[Saved entries]
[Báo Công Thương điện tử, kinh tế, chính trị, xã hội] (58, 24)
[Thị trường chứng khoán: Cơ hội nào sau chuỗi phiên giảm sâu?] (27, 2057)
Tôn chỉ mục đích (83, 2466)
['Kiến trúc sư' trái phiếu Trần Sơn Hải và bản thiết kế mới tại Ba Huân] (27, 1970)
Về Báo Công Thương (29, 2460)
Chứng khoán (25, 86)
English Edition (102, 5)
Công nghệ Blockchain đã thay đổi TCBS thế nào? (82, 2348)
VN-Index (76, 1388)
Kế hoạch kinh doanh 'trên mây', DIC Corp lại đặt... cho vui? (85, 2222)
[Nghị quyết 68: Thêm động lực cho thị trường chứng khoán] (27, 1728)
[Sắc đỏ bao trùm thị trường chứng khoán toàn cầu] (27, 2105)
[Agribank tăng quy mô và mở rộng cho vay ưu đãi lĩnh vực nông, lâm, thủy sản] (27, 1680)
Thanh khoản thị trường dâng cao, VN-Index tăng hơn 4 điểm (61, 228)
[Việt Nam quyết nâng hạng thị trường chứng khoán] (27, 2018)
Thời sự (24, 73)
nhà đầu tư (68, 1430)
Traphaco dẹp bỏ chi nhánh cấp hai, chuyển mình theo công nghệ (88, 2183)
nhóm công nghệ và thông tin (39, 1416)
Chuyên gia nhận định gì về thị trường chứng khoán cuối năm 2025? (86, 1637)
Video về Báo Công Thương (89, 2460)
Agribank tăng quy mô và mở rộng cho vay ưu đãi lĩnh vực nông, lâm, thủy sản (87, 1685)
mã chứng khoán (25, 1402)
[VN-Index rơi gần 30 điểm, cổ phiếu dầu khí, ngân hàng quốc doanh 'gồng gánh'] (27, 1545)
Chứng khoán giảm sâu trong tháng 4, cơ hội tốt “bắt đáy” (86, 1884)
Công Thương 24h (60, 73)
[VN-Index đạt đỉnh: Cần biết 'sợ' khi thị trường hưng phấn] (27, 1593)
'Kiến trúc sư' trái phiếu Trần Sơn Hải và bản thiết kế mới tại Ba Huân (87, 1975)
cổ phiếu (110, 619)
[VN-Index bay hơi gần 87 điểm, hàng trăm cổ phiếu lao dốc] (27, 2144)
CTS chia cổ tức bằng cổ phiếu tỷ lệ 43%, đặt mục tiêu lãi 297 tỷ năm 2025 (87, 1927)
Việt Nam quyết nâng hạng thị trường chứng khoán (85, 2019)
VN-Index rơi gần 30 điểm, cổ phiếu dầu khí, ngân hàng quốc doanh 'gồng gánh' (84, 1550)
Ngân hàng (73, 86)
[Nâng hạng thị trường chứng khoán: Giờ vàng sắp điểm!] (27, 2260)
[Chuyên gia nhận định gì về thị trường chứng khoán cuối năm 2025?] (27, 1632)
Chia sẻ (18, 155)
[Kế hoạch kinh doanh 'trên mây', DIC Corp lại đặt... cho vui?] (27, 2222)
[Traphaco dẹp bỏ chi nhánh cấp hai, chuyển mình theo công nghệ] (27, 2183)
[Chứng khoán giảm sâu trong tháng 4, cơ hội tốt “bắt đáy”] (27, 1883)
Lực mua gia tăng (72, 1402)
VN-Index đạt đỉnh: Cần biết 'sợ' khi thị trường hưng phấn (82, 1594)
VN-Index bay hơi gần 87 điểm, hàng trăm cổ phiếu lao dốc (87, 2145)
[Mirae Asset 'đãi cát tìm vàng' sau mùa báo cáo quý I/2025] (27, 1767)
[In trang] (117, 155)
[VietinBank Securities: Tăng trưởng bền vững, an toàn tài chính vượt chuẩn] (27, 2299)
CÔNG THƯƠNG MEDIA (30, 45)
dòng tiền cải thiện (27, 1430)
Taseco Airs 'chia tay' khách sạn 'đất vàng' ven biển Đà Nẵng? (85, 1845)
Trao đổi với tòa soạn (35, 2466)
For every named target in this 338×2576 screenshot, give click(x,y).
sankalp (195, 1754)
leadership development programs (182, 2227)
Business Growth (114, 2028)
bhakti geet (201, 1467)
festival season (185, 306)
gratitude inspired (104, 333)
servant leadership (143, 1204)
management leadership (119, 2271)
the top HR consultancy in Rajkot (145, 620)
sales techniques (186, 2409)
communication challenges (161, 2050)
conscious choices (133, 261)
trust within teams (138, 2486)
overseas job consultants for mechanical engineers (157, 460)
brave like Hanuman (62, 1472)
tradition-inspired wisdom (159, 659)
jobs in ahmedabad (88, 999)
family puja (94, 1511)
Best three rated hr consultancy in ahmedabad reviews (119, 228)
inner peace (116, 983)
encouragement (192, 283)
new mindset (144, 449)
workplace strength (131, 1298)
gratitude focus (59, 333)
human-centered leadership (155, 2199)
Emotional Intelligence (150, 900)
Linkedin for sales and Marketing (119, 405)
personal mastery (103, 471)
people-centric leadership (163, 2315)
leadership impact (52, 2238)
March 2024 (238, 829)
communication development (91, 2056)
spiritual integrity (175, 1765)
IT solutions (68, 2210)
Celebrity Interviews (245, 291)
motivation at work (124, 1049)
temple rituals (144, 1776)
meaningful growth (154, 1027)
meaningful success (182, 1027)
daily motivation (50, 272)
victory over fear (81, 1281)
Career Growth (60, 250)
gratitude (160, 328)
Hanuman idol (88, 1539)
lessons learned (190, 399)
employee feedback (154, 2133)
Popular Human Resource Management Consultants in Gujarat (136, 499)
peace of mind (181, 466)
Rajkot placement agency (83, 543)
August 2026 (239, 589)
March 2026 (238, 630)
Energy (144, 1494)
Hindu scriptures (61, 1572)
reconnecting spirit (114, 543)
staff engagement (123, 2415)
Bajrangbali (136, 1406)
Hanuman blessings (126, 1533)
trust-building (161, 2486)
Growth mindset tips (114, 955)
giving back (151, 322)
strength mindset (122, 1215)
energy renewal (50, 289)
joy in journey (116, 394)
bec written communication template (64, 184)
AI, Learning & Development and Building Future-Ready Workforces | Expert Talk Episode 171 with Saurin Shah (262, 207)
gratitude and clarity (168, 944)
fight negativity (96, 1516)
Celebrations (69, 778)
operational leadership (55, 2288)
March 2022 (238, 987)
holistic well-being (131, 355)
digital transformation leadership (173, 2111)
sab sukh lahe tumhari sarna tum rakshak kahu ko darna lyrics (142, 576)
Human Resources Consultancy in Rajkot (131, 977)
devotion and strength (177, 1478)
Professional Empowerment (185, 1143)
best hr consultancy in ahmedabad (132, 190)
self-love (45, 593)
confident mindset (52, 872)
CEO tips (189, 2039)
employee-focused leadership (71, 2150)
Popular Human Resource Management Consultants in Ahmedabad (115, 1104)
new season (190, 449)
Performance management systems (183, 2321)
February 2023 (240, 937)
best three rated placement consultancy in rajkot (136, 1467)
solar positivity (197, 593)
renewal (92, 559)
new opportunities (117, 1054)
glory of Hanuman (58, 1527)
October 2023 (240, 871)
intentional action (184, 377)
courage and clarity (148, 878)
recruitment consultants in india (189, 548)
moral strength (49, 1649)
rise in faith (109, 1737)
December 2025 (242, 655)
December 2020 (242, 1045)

REQUIRED WORK -
Exactly as written, please reproduce the lines from the first line of the data to the line containing "Chia sẻ (18, 155)", inclusive, and nothing else.

EXERCISE SOLUTION -
[Báo Công Thương điện tử, kinh tế, chính trị, xã hội] (58, 24)
[Thị trường chứng khoán: Cơ hội nào sau chuỗi phiên giảm sâu?] (27, 2057)
Tôn chỉ mục đích (83, 2466)
['Kiến trúc sư' trái phiếu Trần Sơn Hải và bản thiết kế mới tại Ba Huân] (27, 1970)
Về Báo Công Thương (29, 2460)
Chứng khoán (25, 86)
English Edition (102, 5)
Công nghệ Blockchain đã thay đổi TCBS thế nào? (82, 2348)
VN-Index (76, 1388)
Kế hoạch kinh doanh 'trên mây', DIC Corp lại đặt... cho vui? (85, 2222)
[Nghị quyết 68: Thêm động lực cho thị trường chứng khoán] (27, 1728)
[Sắc đỏ bao trùm thị trường chứng khoán toàn cầu] (27, 2105)
[Agribank tăng quy mô và mở rộng cho vay ưu đãi lĩnh vực nông, lâm, thủy sản] (27, 1680)
Thanh khoản thị trường dâng cao, VN-Index tăng hơn 4 điểm (61, 228)
[Việt Nam quyết nâng hạng thị trường chứng khoán] (27, 2018)
Thời sự (24, 73)
nhà đầu tư (68, 1430)
Traphaco dẹp bỏ chi nhánh cấp hai, chuyển mình theo công nghệ (88, 2183)
nhóm công nghệ và thông tin (39, 1416)
Chuyên gia nhận định gì về thị trường chứng khoán cuối năm 2025? (86, 1637)
Video về Báo Công Thương (89, 2460)
Agribank tăng quy mô và mở rộng cho vay ưu đãi lĩnh vực nông, lâm, thủy sản (87, 1685)
mã chứng khoán (25, 1402)
[VN-Index rơi gần 30 điểm, cổ phiếu dầu khí, ngân hàng quốc doanh 'gồng gánh'] (27, 1545)
Chứng khoán giảm sâu trong tháng 4, cơ hội tốt “bắt đáy” (86, 1884)
Công Thương 24h (60, 73)
[VN-Index đạt đỉnh: Cần biết 'sợ' khi thị trường hưng phấn] (27, 1593)
'Kiến trúc sư' trái phiếu Trần Sơn Hải và bản thiết kế mới tại Ba Huân (87, 1975)
cổ phiếu (110, 619)
[VN-Index bay hơi gần 87 điểm, hàng trăm cổ phiếu lao dốc] (27, 2144)
CTS chia cổ tức bằng cổ phiếu tỷ lệ 43%, đặt mục tiêu lãi 297 tỷ năm 2025 (87, 1927)
Việt Nam quyết nâng hạng thị trường chứng khoán (85, 2019)
VN-Index rơi gần 30 điểm, cổ phiếu dầu khí, ngân hàng quốc doanh 'gồng gánh' (84, 1550)
Ngân hàng (73, 86)
[Nâng hạng thị trường chứng khoán: Giờ vàng sắp điểm!] (27, 2260)
[Chuyên gia nhận định gì về thị trường chứng khoán cuối năm 2025?] (27, 1632)
Chia sẻ (18, 155)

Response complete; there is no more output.